Pemilihan
Umum untuk memilih anggota DPR, DPD, dan DPRD baik tingkat Provinsi maupun Kabupaten/Kota
telah usai. Terlepas dari beberapa kendala yang terjadi selama masa pemilu baik
teknis maupun non teknis, kita perlu mengapresiasi kinerja KPU serta jajaran
aparat pemerintah lainnya baik TNI/Polri serta seluruh pihak yang terlibat
sehingga pemilu kali ini dapat berjalan secara kondusif. Pada tulisan kali ini,
saya tidak akan menyoroti bagaimana kinerja KPU dalam mensukseskan jalannya
pemilu, namun saya akan lebih memfokuskan tulisan ini kepada kesiapan
masyarakat Indonesia dalam menyambut setiap pesta demokrasi yang ada. Benarkah kita
siap untuk berdemokrasi? Ataukah sistem demokrasi masih dianggap kurang cocok
untuk bangsa ini?
-----------------------------------------------------
Sebuah pertanyaan yang muncul dari
dalam diri saya pribadi. Ketika pagi itu, ada salah seorang warga yang datang
mengunjungi rumah saya. Dengan perasaan gembira ia menunjukkan tinta pada jari
kelingkingnya, tanda bahwa ia telah mengikuti pencoblosan di salah satu TPS
dekat rumah saya. Namun yang menjadi fokus perhatian saya pada saat itu adalah
ketika ia mengatakan bahwa ia baru mengetahui kalau lembar pencoblosan untuk
calon anggota legislatif DPR-RI berisi urutan nama, bukan foto sang calon. “Waktu
saya mau nyoblos, saya bingung kok gak ada fotonya. Saya cuma inget fotonya,
namanya mah gak tau, jadi saya asal pilih aja”, begitulah yang ia ucapkan.

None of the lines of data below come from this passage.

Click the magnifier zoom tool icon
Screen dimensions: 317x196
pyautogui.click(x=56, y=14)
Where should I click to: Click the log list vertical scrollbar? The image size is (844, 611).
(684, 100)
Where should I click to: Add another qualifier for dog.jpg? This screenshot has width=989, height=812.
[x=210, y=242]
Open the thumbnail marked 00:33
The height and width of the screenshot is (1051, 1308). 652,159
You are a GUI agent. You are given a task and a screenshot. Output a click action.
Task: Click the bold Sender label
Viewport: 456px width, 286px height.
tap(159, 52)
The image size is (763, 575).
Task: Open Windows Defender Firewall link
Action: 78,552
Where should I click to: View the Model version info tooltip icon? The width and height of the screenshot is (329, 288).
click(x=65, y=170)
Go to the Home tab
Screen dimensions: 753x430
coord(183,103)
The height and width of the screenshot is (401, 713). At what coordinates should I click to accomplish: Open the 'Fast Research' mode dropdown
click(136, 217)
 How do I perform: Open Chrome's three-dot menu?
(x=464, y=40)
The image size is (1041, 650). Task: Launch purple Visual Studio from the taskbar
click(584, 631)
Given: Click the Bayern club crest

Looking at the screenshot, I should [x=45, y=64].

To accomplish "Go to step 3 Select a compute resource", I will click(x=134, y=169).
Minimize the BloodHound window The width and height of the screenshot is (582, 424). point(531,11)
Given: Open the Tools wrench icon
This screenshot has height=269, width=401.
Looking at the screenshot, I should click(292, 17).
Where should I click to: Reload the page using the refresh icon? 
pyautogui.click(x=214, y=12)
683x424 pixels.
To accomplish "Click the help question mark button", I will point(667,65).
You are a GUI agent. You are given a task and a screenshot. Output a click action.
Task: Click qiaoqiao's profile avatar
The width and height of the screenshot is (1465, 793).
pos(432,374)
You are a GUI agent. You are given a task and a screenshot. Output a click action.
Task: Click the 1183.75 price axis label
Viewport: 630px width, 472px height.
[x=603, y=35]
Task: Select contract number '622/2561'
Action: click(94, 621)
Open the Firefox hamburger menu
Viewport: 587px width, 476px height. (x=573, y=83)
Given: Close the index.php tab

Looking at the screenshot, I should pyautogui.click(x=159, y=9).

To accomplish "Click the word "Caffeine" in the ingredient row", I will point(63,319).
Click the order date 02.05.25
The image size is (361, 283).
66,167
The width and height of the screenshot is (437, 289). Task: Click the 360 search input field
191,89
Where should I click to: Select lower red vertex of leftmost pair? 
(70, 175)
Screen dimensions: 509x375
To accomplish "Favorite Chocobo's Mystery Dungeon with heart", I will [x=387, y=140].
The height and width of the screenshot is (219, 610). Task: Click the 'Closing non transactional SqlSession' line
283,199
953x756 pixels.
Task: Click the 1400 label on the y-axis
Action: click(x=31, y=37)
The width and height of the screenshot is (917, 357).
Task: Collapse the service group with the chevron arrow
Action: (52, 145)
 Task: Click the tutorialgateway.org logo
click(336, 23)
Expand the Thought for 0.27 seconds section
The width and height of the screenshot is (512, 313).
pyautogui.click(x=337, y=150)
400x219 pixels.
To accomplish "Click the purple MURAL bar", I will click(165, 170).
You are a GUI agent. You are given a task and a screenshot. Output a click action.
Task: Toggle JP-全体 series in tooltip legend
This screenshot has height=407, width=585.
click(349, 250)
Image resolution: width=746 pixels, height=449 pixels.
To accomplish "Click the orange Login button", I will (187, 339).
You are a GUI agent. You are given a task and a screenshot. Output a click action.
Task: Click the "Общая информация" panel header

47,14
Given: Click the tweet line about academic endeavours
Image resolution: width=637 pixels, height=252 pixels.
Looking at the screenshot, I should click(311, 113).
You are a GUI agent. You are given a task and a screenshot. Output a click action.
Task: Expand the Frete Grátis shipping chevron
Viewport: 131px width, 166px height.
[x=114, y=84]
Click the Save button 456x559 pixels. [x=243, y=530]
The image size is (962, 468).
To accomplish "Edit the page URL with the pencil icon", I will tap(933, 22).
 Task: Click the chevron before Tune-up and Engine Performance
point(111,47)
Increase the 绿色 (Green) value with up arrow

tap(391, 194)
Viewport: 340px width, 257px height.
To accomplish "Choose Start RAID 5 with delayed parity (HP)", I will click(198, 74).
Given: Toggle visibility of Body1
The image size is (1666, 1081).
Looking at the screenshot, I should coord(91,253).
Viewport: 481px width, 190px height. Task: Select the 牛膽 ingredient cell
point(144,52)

Kemudian saat menuju ke TPS tempat
dimana dicantumkannya nama saya untuk mencoblos, saya bertemu dengan salah
seorang warga. Warga tersebut memiliki KTP dengan alamat Bandung, Jawa Barat. Sedangkan
daerah tempat saya memilih adalah Depok, Jawa Barat. Lama ia menunggu di TPS
tersebut, dengan kebingungan ia menanyakan kepada beberapa warga apakah ia bisa
menyalurkan hak suaranya dengan mencoblos di daerah Depok, walaupun alamat yang
tertera pada KTPnya adalah Bandung. Setelah mendapatkan penjelasan dari ketua
RT setempat bahwa warga tersebut tidak dapat memilih di TPS itu, ia nampak
kecewa dan memilih untuk kembali ke rumahnya sambil berkata “wah, tau gitu saya
mudik nih biar bisa nyoblos”.
Kedua contoh warga dengan dua
permasalahan yang berbeda yang mereka alami saat hendak mencoblos, mencerminkan
bahwa sesungguhnya masyarakat kita belum seluruhnya memiliki pengetahuan yang
memadai tentang mekanisme pemilu. Kurang aktifnya masyarakat kita untuk mencari
informasi secara mandiri, masih menjadi PR
besar bagi bangsa ini.
---------------------------------------------------------
Usai mencoblos, saya kembali ke
rumah dan menyaksikan salah satu stasiun TV swasta yang hendak menyajikan hasil
hitung cepat /quick count. Sambil terus
memantau perkembangan yang tiap menitnya selalu diperbarui, saya mencoba
mengganti beberapa channel hingga saya melihat liputan berita mengenai banyak
warga yang lebih memilih berlibur bersama keluarga dibanding datang ke TPS dan
mencoblos. Memang agar meminimalisir angka golput, pemerintah melakukan
berbagai upaya termasuk salah satunya adalah dengan memberikan hari libur
nasional kepada warga Indonesia agar memiliki waktu untuk mencoblos. Namun nampaknya
niat baik pemerintah itu tidak selamanya ditanggapi dengan baik pula oleh
masyarakat Indonesia. Bahkan saat beberapa warga diwawancara untuk mengetahui
alasan mereka lebih memilih berlibur dibanding mencoblos, salah seorang warga
mengatakan bahwa sejak dulu ia tidak pernah mencoblos. Menurutnya, pemilu tidak
akan merubah wajah Indonesia ke arah yang lebih baik. Sikap apatis yang tinggi
serta masih adanya warga negara Indonesia yang memiliki kesadaran rendah
terhadap dampak positif dari pemilu, perlu menjadi perhatian tersendiri bagi
bangsa ini. Meskipun, menurut data quick
count beberapa lembaga mengatakan bahwa tingkat partisipasi masyarakat
Indonesia untuk mencoblos meningkat bila dibanding pemilu 2004 dan 2009 lalu.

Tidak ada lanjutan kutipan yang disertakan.